Ein Beispiel für dieses Verhalten habe ich aus nächster Nähe erlebt. Der Verleger eines mittelständischen Verlages für Hobby-Zeitschriften, ein Mann mit prominentem Namen, hatte einen hohen Anspruch. Die Blätter seines Verlages sollten überall erhältlich sein, sogar im letzten Dorfkiosk. Er predigte seinen Mitarbeitern, dass die Zeitschriften nur dort verkauft würden, wo sie auch ausliegen. Immer wieder zitierte er den Vertriebsleiter zu sich, um zu hören, welche Fortschritte das Vertriebsnetz machte.
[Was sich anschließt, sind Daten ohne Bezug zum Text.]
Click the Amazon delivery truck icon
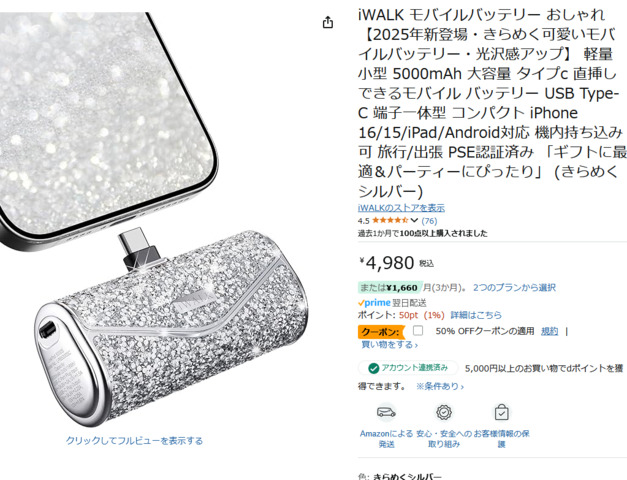point(386,412)
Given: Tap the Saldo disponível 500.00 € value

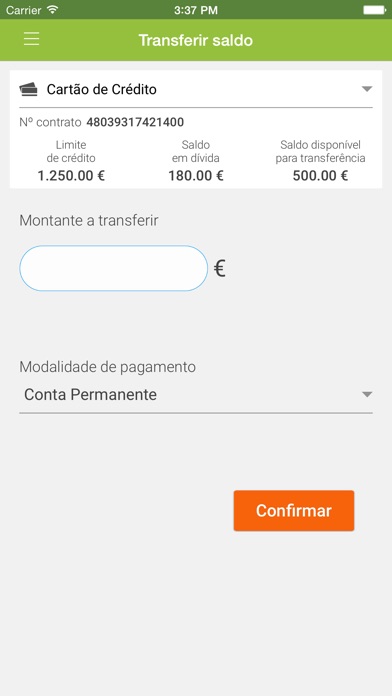Looking at the screenshot, I should [320, 176].
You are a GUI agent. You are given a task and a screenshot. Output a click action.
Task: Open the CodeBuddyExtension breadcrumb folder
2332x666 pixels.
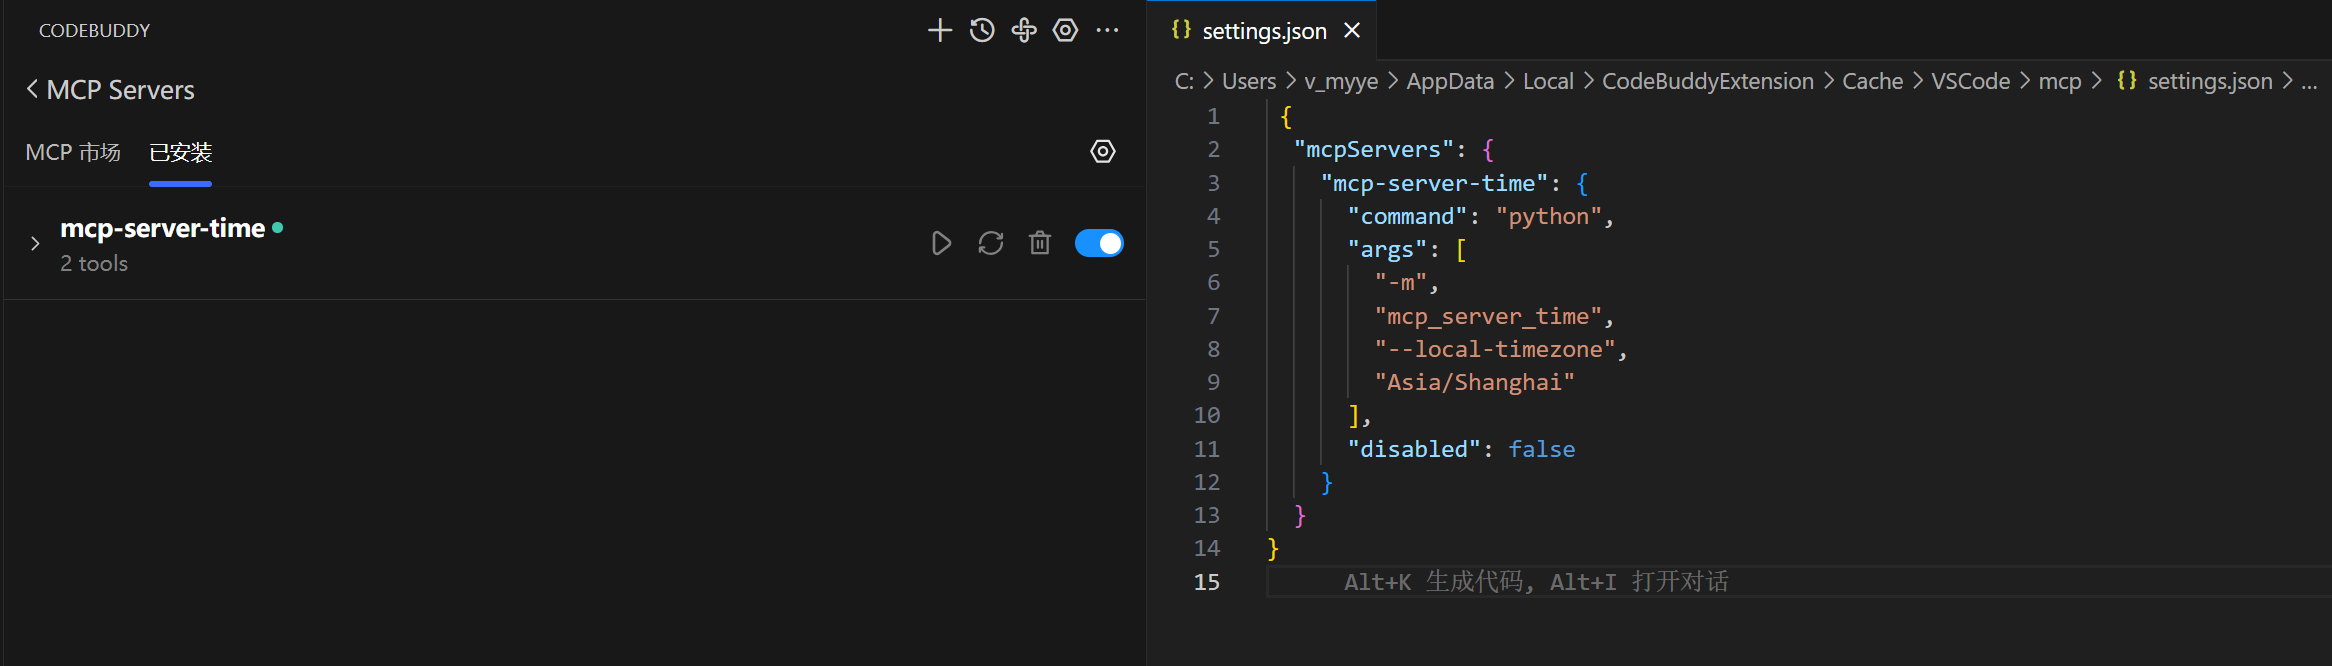click(1707, 81)
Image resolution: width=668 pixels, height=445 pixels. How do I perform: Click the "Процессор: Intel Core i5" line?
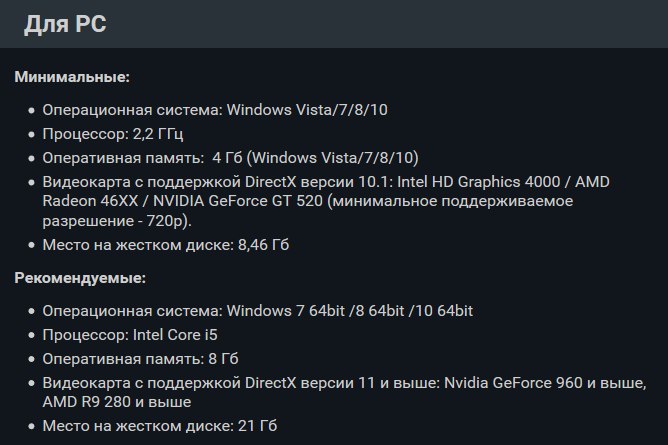coord(130,335)
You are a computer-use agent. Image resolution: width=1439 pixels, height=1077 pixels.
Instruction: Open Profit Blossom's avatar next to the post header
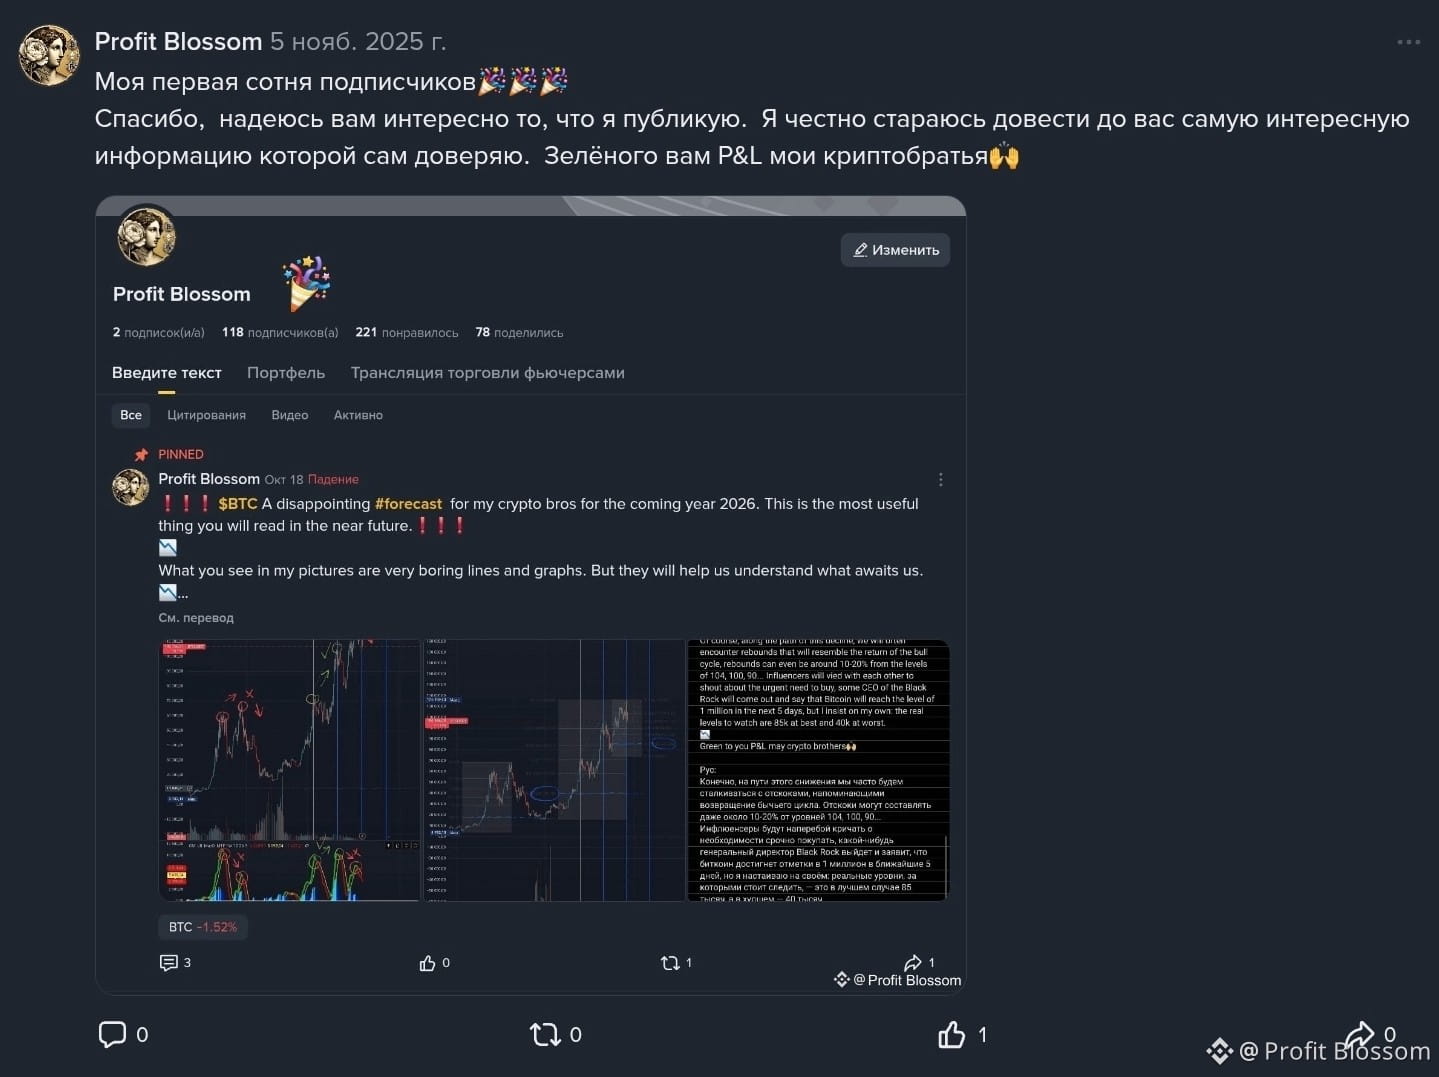click(49, 55)
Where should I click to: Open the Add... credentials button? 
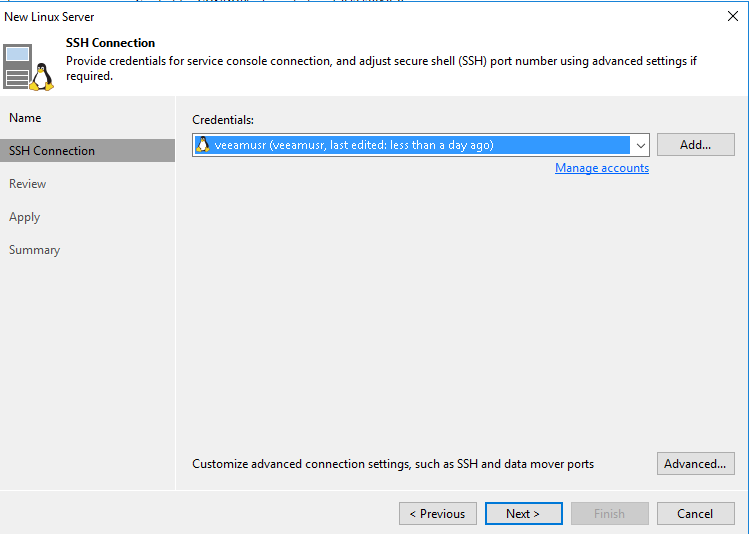pyautogui.click(x=695, y=144)
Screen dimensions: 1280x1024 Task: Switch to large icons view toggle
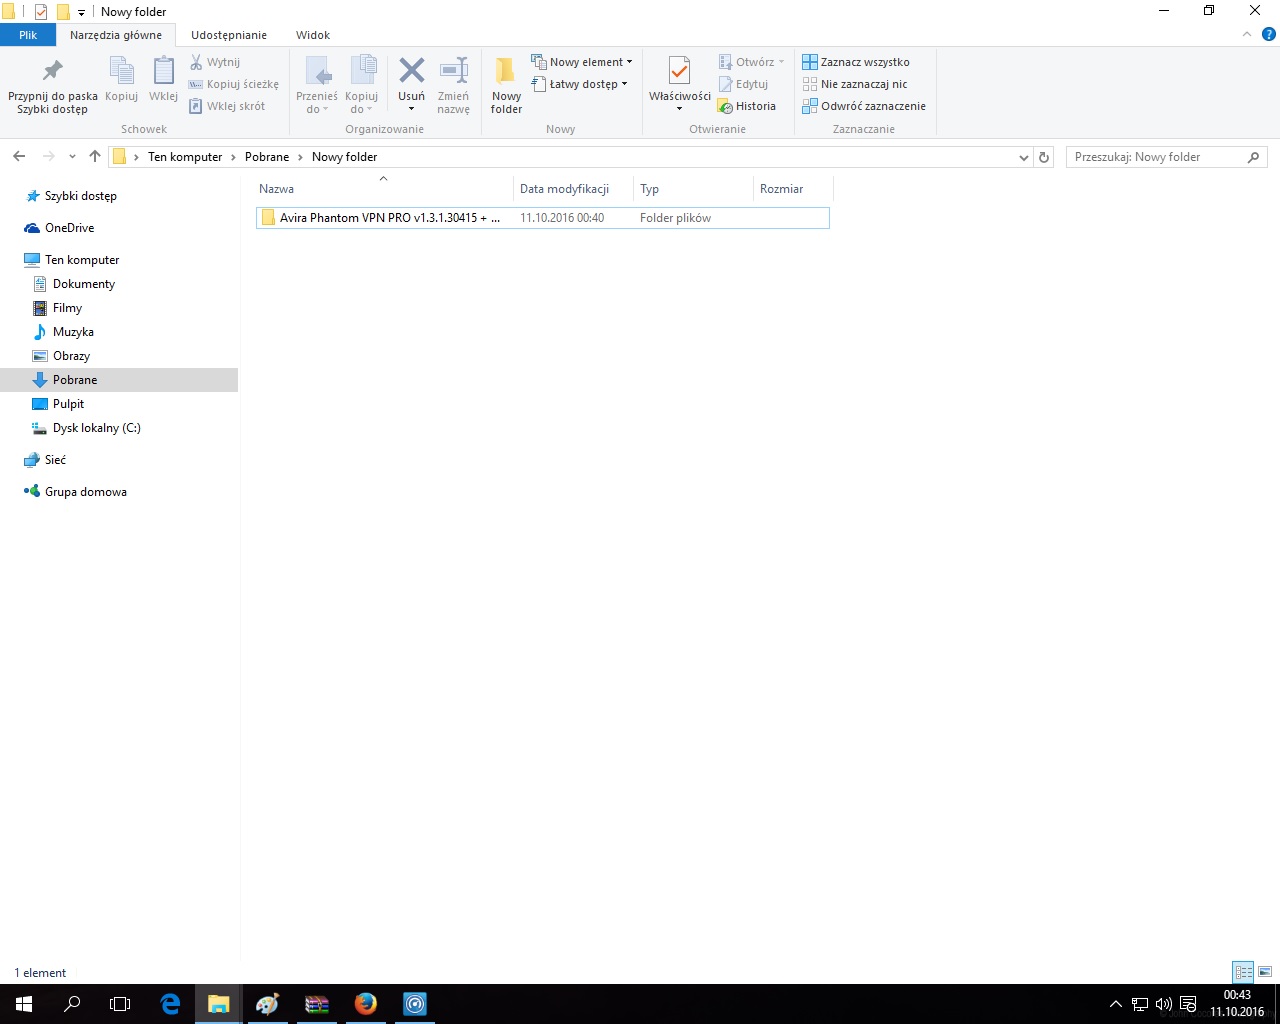(1265, 972)
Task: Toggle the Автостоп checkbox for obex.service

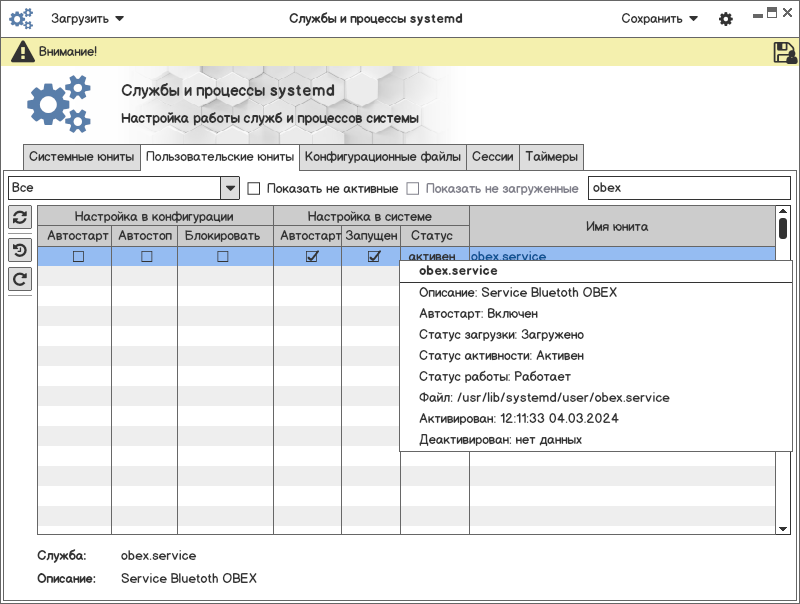Action: click(146, 257)
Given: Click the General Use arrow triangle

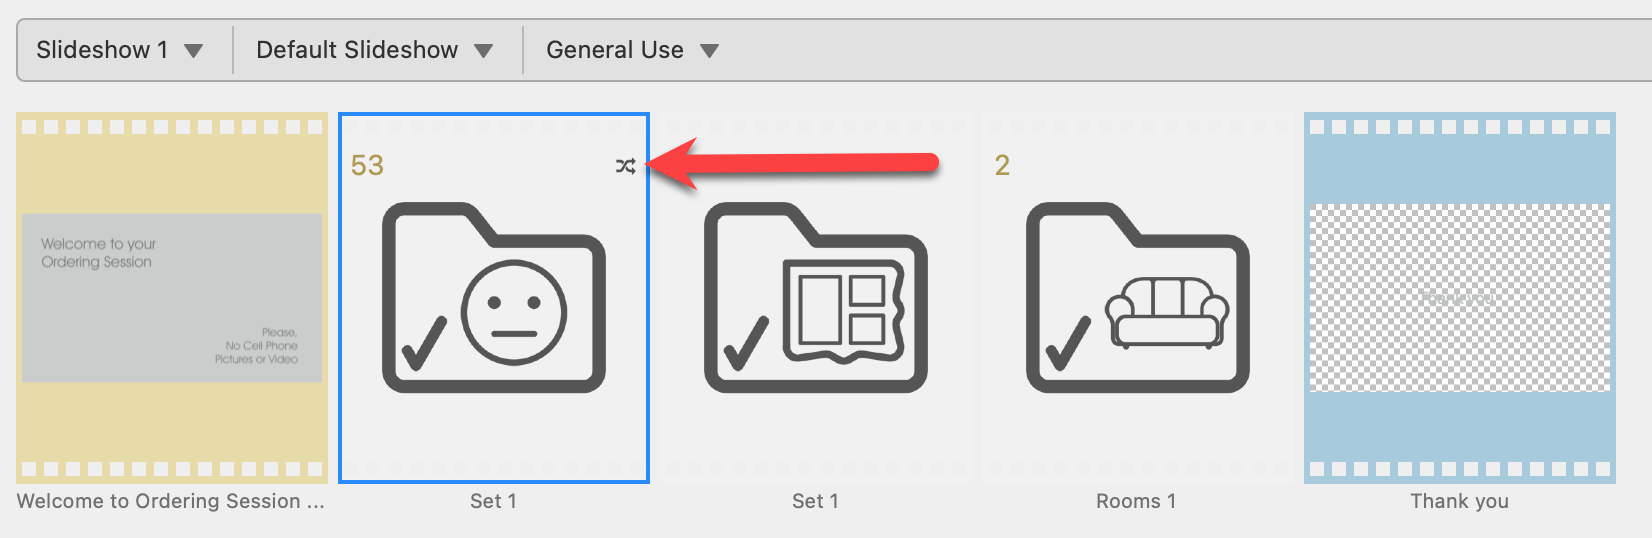Looking at the screenshot, I should [709, 51].
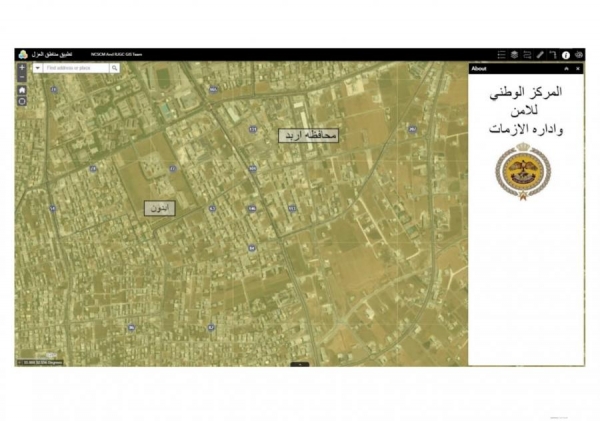Click the national center emblem image
600x421 pixels.
coord(523,169)
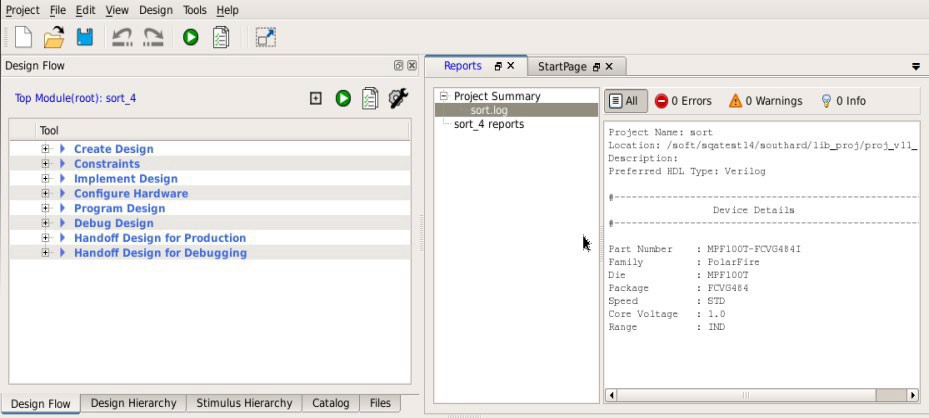Toggle the All messages filter

coord(623,101)
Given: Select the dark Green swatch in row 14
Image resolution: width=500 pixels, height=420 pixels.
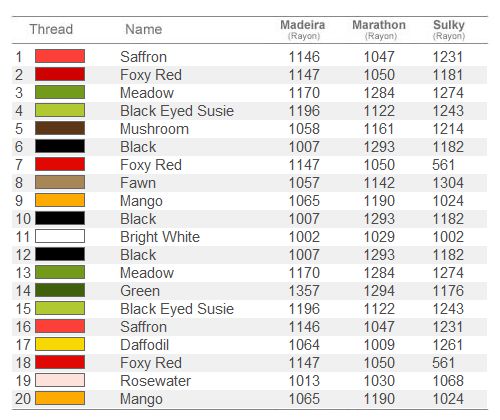Looking at the screenshot, I should point(60,290).
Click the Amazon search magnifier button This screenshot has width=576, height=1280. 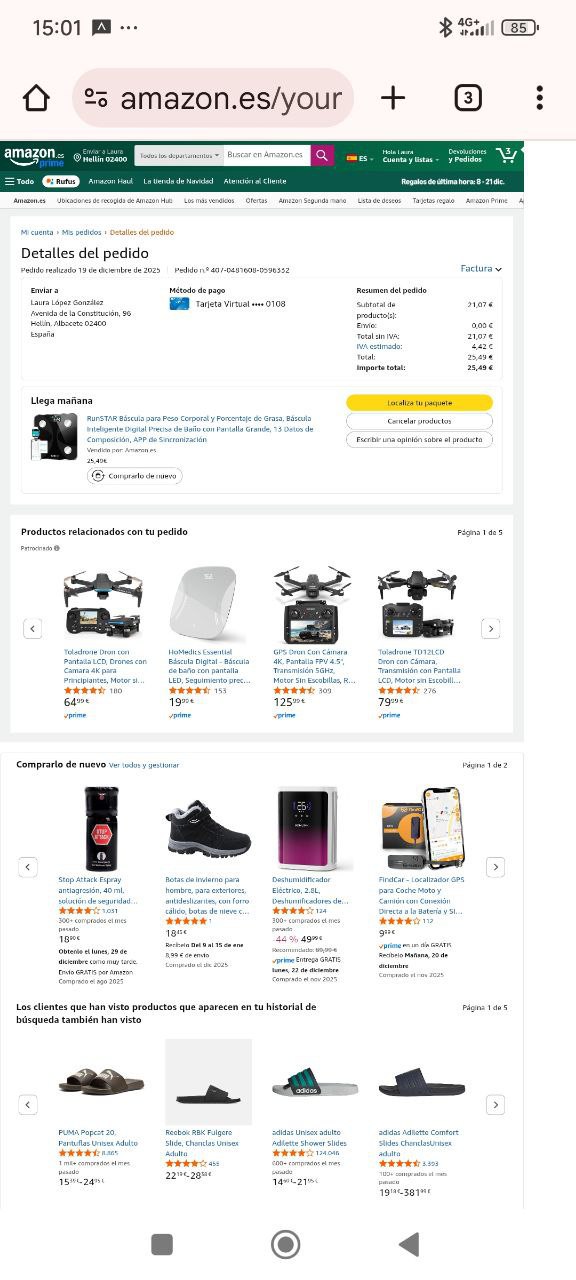[x=322, y=156]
Der Vertriebsleiter benahm sich wie ein Kellner: Sein Chef hatte Erfolgsmeldungen bei ihm bestellt – und er servierte sie auf dem Silbertablett. Das Problem war nur: Diese Erfolge gab es in Wirklichkeit gar nicht. Der Vertriebsmann polierte seine Statistik und rückte die Zahlen in ein immer positiveres Licht, bis schließlich der Eindruck entstand, ganz Deutschland sei mit den Blättern des eigenen Verlages gepflastert.

Der Honecker-Effekt wurde durch Anschauungsarbeit verstärkt: Wann immer der Herr Verleger verreiste (was verlagsintern von langer Hand geplant wurde), schicke der Vertriebchef eine Vorhut los. Diese flinken Helfer präparierten den jeweiligen örtlichen Kiosk mit Zeitschriften des Verlages so dicht, dass sie ebenso schnell wie der »Stern« oder der »Spiegel« zu finden waren.

Wo immer der Verleger bei seinen Reisen ankam, sei es am Flughafen in Zürich oder am Bahnhof in Buxtehude: Die Flaggschiffe seines Hauses, die wichtigsten Zeitschriften, segelten ihm an jedem Verkaufsstand entgegen. Kein Zweifel: Seine Zeitschriften waren auf dem Weg, »Spiegel« und »Stern« den Rang abzulaufen …

Alle im Verlag, sogar die Lagerarbeiter, wussten Bescheid über diese Komödie. Nur der Verleger selbst betrachtete die Aufführung als die Wirklichkeit – so wie sich Honecker für einen guten Jäger hielt.

In Wahrheit war der Vertrieb übrigens bescheiden. Er erreichte vor allem die Fachgeschäfte, aber viel zu selten über Grossisten die Kioske.

Mag diese Anekdote zum Schmunzeln sein: Andere sind zum Heulen, weil die Unternehmen sich selbst schädigen. Ein Klient von mir, Fertigungsingenieur eines großen Maschinenbauers, beschrieb mir folgende Situation: Die Lieferung des Prototyps einer Großmaschine, die in Serie gehen sollte, war vom Vorstand zu einem bestimmten Termin zugesagt worden – nicht nur dem Kunden, sondern über die Medien der ganzen Republik.